The bollworm, Helicoverpa zea, is a major agricultural pest especially in cotton, corn and grain sorghum, and currently dominates the heliothine complex in the cotton belt. Pyrethroid applications, widely used and effective against H. zea, exert high selection pressure on bollworm populations leading to resistance.
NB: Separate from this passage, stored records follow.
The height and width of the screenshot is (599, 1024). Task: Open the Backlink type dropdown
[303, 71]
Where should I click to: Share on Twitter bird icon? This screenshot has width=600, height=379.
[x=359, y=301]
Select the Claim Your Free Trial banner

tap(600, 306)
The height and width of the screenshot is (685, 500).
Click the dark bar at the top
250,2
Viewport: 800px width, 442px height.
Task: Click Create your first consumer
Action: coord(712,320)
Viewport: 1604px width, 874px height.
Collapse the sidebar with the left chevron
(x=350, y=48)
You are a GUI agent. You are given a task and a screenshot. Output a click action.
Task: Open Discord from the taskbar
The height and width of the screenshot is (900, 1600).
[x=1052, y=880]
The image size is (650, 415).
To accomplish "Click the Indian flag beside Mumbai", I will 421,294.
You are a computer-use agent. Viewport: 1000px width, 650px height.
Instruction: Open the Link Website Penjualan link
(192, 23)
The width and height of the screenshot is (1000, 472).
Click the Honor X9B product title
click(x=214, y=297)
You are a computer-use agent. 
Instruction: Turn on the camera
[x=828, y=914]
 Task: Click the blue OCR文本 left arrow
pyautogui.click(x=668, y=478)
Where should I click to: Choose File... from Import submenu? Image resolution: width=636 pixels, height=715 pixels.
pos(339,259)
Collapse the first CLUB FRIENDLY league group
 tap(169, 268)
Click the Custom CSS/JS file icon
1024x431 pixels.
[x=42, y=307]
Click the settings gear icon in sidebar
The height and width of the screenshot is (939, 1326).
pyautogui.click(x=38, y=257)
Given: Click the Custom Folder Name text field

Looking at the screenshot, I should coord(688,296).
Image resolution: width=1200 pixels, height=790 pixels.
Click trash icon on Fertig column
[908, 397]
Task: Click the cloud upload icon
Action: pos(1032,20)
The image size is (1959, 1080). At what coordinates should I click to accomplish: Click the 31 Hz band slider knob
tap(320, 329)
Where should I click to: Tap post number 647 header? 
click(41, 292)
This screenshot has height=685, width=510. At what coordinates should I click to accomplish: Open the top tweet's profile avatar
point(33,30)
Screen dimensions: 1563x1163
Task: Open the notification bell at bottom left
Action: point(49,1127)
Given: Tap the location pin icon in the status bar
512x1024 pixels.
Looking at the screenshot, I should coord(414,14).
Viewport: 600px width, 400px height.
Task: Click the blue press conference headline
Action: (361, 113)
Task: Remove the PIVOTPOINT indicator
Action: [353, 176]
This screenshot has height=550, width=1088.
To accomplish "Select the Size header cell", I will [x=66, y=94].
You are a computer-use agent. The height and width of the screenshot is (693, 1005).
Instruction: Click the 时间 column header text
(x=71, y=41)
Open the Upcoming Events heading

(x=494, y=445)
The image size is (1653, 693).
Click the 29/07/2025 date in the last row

We investigated if the transcriptional overexpression of cytochrome P450 genes, CYP6B8/CYP6B28 and CYP6B9, was associated with survivorship to cypermethrin in field collected males, using semi-quantitative reverse transcription PCR (Semi-Q RT-PCR) and qPCR. The relative levels of expression (as the ratio of the band intensities of the CYP6B gene(s) product(s) over the corresponding actin RT-PCR products) were compared between resistant and susceptible insects.  In RT-PCR analyses performed with insects collected in 2010, relative levels of expression of CYP6B8/6B28 with respect to actin analyzed from males surviving 5 µg cypermethrin/vial ranged from 0.89 to 3.25 and for those collected in 2006 ranged from 1.21 to 1.48.  We had previously found that the expression of both CYP transcripts was significantly higher in H. zea males surviving high dosages of cypermethrin in comparison to susceptible males (from a factor of 3.7 to 34.9 for CYP6B8/CYP6B28 and from 5.6 to 39.6 for CYP6B9) when transcripts were analyzed by qPCR. In summary, analysis of individual males collected across ecological regions over years in Texas showed that overexpression of cytochrome P450 CYP6B8/CYP6B28 and CYP6B9 genes is a mechanism for survivorship to pyrethroids in H. zea. Our discovery will allow for greater focus on increased metabolism studies at the population level. However, we have previously identified mutations in the sodium channel in resistant males, indicating that at least two mechanisms for pyrethroid resistance, target site insensitivity and oxidative metabolism are present in field collected insects.  Understanding mechanisms responsible for resistance will greatly improve the ability to monitor resistance and make better control recommendations.